Ameba Ownd

アプリで簡単、無料ホームページ作成

XN85 1982

2018.05.23 10:26

XN85 1982y

(リード)

ある日突然盛り上がったのも束の間、あれよあれよという間に下火になってしまったターボバイク開発競争。このXN85も、スズキ唯一のターボモデルになってしまった。しかし、このバイクに投入された最新メカニズムの数々は、続くモデルたちにしっかり活かされ、走りのスズキという評価を決定づける原動力として活躍した。いまになって思えば、もしターボという飛び道具が装着されていなかったとしても、スズキスポーツバイクのターニングポイントになったバイクとして、高い評価が与えられたのではないかと思われる。


(本文)

 当時各社から発売されたターボバイクは、既成のモデルを改造した、いわば実験機に近いものだった。XN85もその例に漏れず、カタナシリーズの尖兵、GS650Gをベースに作られたものだが、デザインにしてもメカにしても、流用モデル的な安直さが微塵も見られない仕上りで、スズキの真面目さをよく現わしているといえよう。
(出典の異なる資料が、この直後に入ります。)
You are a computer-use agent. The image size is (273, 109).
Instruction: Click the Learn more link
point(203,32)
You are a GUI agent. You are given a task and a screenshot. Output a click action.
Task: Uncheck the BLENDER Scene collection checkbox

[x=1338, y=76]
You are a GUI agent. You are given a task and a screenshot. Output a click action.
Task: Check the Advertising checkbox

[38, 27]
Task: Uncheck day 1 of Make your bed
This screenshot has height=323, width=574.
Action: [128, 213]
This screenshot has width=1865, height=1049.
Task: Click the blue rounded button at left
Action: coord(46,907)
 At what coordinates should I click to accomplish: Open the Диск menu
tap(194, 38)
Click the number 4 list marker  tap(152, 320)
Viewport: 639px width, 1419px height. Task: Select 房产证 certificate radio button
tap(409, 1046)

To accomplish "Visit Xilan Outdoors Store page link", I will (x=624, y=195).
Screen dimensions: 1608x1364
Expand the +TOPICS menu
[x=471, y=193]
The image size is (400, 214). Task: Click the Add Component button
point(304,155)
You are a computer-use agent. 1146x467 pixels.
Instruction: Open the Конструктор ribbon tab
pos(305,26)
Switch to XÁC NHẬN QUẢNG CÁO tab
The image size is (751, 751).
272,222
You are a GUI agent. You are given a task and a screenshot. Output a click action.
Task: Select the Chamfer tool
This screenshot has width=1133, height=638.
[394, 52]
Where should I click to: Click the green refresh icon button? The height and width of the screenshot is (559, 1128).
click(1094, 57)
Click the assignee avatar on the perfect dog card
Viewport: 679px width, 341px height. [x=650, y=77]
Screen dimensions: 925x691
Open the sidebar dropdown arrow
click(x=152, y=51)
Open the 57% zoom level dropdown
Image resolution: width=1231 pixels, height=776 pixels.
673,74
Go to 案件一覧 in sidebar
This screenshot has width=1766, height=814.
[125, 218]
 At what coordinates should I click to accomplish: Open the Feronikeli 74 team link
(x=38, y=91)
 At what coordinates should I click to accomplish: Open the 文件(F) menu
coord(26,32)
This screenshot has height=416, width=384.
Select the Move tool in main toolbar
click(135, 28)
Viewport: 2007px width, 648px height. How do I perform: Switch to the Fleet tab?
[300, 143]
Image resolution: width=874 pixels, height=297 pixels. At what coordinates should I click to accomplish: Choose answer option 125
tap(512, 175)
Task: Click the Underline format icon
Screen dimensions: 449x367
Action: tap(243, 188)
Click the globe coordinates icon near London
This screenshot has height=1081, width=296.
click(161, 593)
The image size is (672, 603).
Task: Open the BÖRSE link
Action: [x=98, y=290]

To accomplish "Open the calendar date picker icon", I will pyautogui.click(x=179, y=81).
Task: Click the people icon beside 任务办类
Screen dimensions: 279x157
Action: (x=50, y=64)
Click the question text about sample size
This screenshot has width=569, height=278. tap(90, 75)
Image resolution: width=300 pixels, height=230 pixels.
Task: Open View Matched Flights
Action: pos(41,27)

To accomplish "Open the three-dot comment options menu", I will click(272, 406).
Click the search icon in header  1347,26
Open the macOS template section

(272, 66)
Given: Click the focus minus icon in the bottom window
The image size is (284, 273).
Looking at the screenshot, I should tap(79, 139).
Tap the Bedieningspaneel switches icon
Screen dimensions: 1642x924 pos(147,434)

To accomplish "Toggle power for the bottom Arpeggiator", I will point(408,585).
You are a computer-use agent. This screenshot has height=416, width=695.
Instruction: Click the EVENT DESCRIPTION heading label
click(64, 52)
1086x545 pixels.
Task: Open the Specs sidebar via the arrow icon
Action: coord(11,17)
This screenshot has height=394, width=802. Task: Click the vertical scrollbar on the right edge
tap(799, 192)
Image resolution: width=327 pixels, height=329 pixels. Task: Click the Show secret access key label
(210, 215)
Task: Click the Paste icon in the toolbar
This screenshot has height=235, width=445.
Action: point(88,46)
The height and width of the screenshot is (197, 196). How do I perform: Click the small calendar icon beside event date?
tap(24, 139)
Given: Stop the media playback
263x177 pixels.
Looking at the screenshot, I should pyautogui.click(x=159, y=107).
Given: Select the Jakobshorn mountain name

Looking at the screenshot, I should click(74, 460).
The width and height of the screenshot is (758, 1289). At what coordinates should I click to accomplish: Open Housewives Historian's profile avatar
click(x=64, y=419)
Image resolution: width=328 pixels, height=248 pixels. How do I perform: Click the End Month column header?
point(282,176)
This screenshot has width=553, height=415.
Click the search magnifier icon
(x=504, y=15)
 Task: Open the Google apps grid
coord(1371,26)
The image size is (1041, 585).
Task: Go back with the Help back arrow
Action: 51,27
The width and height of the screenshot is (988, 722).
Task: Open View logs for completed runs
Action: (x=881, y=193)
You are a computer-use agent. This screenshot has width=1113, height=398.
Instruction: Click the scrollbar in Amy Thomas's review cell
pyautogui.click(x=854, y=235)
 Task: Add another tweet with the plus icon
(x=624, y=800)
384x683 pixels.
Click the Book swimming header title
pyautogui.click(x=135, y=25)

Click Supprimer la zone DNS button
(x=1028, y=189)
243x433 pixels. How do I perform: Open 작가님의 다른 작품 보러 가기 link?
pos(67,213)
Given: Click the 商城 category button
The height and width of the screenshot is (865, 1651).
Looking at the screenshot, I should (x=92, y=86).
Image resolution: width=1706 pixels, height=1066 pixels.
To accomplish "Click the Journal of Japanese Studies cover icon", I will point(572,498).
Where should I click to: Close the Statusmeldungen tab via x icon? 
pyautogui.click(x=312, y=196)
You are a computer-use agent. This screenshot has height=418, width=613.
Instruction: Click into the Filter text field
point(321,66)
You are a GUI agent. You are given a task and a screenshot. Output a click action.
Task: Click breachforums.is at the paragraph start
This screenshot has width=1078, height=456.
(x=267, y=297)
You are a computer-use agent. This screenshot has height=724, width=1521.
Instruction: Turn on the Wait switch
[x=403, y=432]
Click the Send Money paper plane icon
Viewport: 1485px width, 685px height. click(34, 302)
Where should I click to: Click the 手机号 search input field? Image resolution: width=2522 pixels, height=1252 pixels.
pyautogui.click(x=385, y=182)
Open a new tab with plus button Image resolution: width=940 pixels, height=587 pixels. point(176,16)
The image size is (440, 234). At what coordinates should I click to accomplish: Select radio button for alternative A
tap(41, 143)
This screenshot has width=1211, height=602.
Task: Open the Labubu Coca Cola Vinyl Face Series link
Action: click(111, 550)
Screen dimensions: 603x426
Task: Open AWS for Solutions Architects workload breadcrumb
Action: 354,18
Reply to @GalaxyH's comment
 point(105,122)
 さて問題のエンジンだが、GS650Gに搭載される673ccエンジンを、排気量はそのままに圧縮比を9.4→7.4へと大幅に低圧縮化、ターボバイクの泣き所であるノッキング対策を施している。ただし、ただ単純に低圧縮化しただけではない。まず、吸気システムをキャブレターから電子制御燃料噴射に変更。エンジン回転とアクセル開度に合わせ、1回のクランク回転に対する噴射回数を2段階に切り換える、独特の方式を採用していた。

 さらに、ピストン裏側にオイルを噴射してピストンヘッドを積極的に冷却する、オイルジェットシステムを導入。このシステムは、後に登場したGSX-R750をはじめとする、油冷エンジンラインナップの重要技術として、スズキの顔にまで発展することになった。また、オイルポンプの容量アップとピストン・ピストンピンの強化、適宜配されたメッキコーティング、強化クランクの採用などが採用されており、ベースエンジンの面影を残すのはエンジン外観だけと考えていいだろう。

 採用されたタービンはIHI製のコンパクトタイプで、550mmHgの過給により85psの最高出力と7.8kg-mの最大トルクを得ている。車名のXN85とは、この85psから来たものだ。ここで注目なのは、タービンがクランクケース後方のかなり奥まった場所に置かれ、エキパイの取り回しを見る限り、ターボマシンのようには見えないこと。通常、タービンはできるだけ排気バルブの近くに設置したほうがターボラグが少ないとされているが、XN85の場合はデザインの美しさも重要な要素として考慮されたのだと思われる。

 ターボ化によって増大したパワー&トルクに対応するため、フレーム剛性は大きく強化されるとともに、足まわりも従来のスズキ車とはまったく異なる方向性を投入。アンチノーズダイブ機構付きのしっかりしたフロントサスとフルフローターリアサスペンション、フロント16インチ/リア17インチの小径ホイールが与えられ、続くレプリカブームへの橋渡しを果たしている。実際、重心が低く左右へのバンキングがスムーズで、なおかつコーナリング中の旋回性が高く、スポーツライディングが存分に楽しめたバイクであった。

 たしかにターボラグは気になったが、ライダーの意志に反するほど急激なトルク変動は見られず、底力のある加速と思いがけないほどの扱いやすさを兼ね備えた乗り味は、ツーリングスポーツとしてもなかなかの評価を得ていたのだ。デザイン面を見ても、カタナのイメージをうまく消化して、スマートかつエキサイティングなイメージを作り出している。その後この基本デザインは、GSX750E4やGSX400FWなどの、GSX-Rシリーズと明確に並びたつスーパースポーツラインナップに進化し、長い間親しまれていくことになる。時代や人気には恵まれないバイク、およびカテゴリーではあったが、それでもなおかつ、まぎれもない力作と呼んでいいバイクであった。